Notre temps aura connu un précieux ridicule, bien trop abondant et digressif, insupportable mais singulier, tel que Robert de Montesquiou. Il aura connu un joli et tendre évocateur — un peu languissant — des soirs de province et des âmes virginales, Francis Jammes. Il aura connu ce versificateur ingénieux et bavard, arracheur de rimes et de dents, insupportable neurasthénique juché sur le char automobile de Barnum, le bonhomme Cambo, Edmond Rostand.

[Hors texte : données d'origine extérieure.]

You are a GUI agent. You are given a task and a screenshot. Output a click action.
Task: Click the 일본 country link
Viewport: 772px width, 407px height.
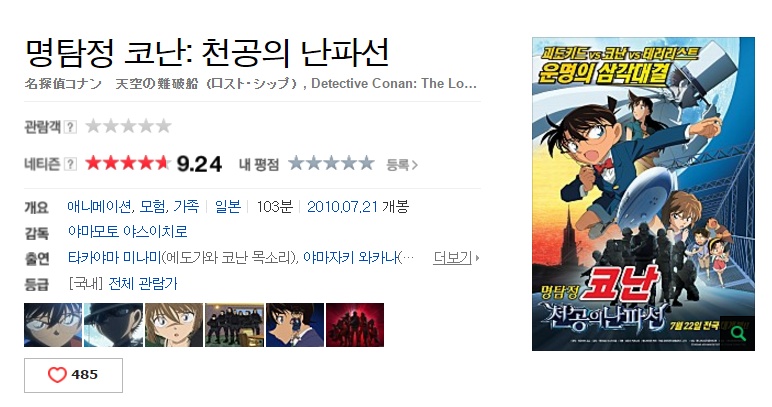pos(227,206)
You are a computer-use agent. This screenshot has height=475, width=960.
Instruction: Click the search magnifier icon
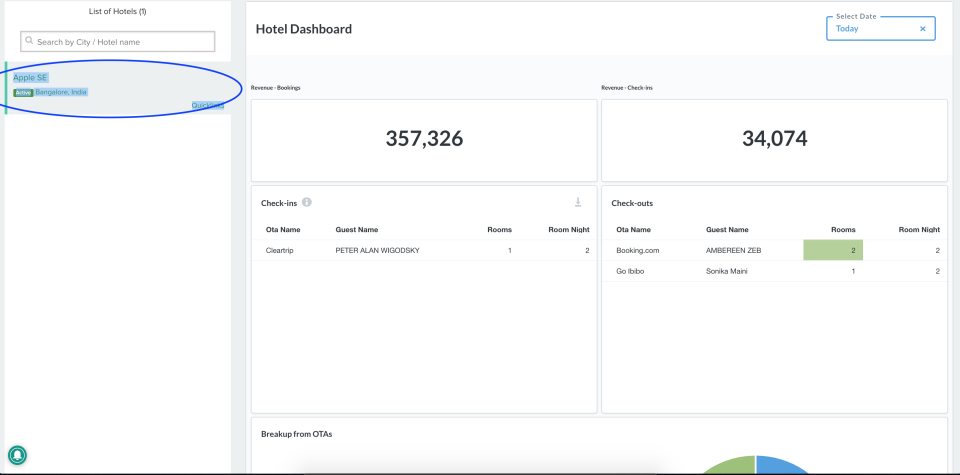30,41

Il aura connu la lyrique, douée jusqu’au gaspillage, chargée à l’excès de tous les prestiges, de toutes les séductions du vocable, dont je viens de parler. Il aura connu Mallarmé, sa magie absconse dans le clair, et ses joyaux innominés, sertis au centre d’une pensée indécise. Il aura connu le grand et hagard Verlaine, le suave et docte Sully Prudhomme, l’érotomane Mendès, Heredia sonne-creux, et combien d’autres ! Mais si la poésie, abstraction faite de la règle prosodique, consiste à être relié au monde par un réseau plus vrai et plus intime que celui des autres humains, à faire vibrer à l’unisson des cordes éloignées et mystérieusement apparentées, à extraire l’essentiel de la circonstance et l’éternel du transitoire, alors le seul poète, grand, invincible poète de notre temps, c’est Paul Claudel. Messieurs, mesdames, pardonnez-moi, pardonnez-lui et saluez-le !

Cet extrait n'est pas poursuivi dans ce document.